- _WHAT YOU WILL DO_
Report each line from the listing that the string "agent" appears in.

--- RECORDED INFORMATION ---

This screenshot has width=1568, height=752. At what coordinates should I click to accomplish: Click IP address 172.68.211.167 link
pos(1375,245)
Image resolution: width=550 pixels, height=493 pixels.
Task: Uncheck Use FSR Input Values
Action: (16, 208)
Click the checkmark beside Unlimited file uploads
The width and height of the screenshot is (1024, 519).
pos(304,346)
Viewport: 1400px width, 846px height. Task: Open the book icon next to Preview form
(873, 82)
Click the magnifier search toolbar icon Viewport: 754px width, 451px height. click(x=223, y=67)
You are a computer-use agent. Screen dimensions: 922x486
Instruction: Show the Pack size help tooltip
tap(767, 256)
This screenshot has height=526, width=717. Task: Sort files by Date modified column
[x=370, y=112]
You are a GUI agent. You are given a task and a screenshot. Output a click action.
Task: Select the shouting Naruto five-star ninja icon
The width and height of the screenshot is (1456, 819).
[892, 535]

---

- _RESPONSE TO THE TASK_
You are a computer-use agent. Screen dimensions: 922x486
You are a GUI agent. You are given a task and a screenshot. Output a click action.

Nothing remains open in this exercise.